A York University student’s request to be excused from course work, on the grounds that his religion prevents him from interacting with women, has sparked a human rights debate over how universities should navigate between religious accommodation and human rights.

The issue first arose in September when a student in J. Paul Grayson’s online sociology course asked to be excused from meeting in person with classmates for a mandatory assignment.

Grayson said he contacted the dean’s office and the university’s Centre for Human Rights after receiving the request because he deemed the demand “too big” to handle himself.

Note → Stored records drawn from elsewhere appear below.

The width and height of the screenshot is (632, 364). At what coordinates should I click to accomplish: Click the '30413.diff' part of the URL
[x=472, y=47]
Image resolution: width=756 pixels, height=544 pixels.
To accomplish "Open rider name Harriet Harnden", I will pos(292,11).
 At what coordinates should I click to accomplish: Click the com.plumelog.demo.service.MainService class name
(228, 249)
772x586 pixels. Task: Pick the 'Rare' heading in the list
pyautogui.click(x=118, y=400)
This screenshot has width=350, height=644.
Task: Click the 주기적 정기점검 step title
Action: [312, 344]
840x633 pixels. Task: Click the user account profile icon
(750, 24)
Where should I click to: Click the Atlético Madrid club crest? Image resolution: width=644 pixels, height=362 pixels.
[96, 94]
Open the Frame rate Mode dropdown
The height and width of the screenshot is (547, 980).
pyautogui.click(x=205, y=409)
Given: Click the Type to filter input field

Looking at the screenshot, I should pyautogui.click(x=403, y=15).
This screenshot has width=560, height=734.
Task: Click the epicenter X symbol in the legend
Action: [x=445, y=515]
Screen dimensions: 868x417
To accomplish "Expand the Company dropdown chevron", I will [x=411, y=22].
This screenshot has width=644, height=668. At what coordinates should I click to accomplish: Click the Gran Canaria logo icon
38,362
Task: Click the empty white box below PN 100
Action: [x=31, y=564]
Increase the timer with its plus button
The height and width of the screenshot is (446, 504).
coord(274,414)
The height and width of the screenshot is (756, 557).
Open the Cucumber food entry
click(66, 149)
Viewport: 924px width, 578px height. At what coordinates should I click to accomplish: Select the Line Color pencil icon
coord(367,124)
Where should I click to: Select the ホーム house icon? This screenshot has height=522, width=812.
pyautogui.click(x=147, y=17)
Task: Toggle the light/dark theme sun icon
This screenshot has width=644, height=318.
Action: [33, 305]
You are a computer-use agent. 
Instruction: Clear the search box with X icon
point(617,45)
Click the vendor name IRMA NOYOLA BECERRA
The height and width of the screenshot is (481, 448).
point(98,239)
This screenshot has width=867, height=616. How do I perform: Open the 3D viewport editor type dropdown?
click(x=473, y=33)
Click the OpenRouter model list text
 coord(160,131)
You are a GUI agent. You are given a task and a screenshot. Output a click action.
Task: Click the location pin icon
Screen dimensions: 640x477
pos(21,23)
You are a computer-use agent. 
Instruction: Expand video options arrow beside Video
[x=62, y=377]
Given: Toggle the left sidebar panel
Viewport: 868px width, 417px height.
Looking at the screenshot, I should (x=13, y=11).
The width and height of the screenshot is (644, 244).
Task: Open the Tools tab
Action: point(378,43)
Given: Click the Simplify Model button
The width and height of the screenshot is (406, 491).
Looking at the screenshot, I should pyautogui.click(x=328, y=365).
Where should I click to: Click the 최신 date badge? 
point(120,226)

“I thought the university should have a principled stance on this kind of occurrence,” he said Thursday on Newstalk 1010’s Moore in the Morning.

Much to Grayson’s astonishment, the university asked the professor to accommodate the student’s request.

Grayson said other colleagues were shocked “that in a secular university it would be okay to have religious rights trump the secular rights of female students.”

He added that such exclusion on the basis of religion could contribute to the marginalization of other students.

“I’ve repeatedly said if we allow this kind of exclusion, we also have to allow the exclusion of Jews, blacks, gays and so on if there is a religious belief backing up a request for accommodation,” he said.

And after consulting with Judaic and Islamic scholars -- not knowing the student’s religion -- Grayson found there was no reason for the student to abstain from interacting with women for the purposes of the course he is enrolled in.

Grayson, who has never met the student in person, said he had an online conversation with him to explain his reasons for refusing the request, despite orders from the dean asking Grayson to comply. 

“He’s a fairly reasonable guy, he’s not the problem,” Grayson said. “When I gave reasons why it was not possible, he basically said: ‘well I accept that, and I’ll do the assignment.’”

And while Grayson may face consequences for defying the dean’s decision, he doesn’t believe the university will go through with disciplinary action.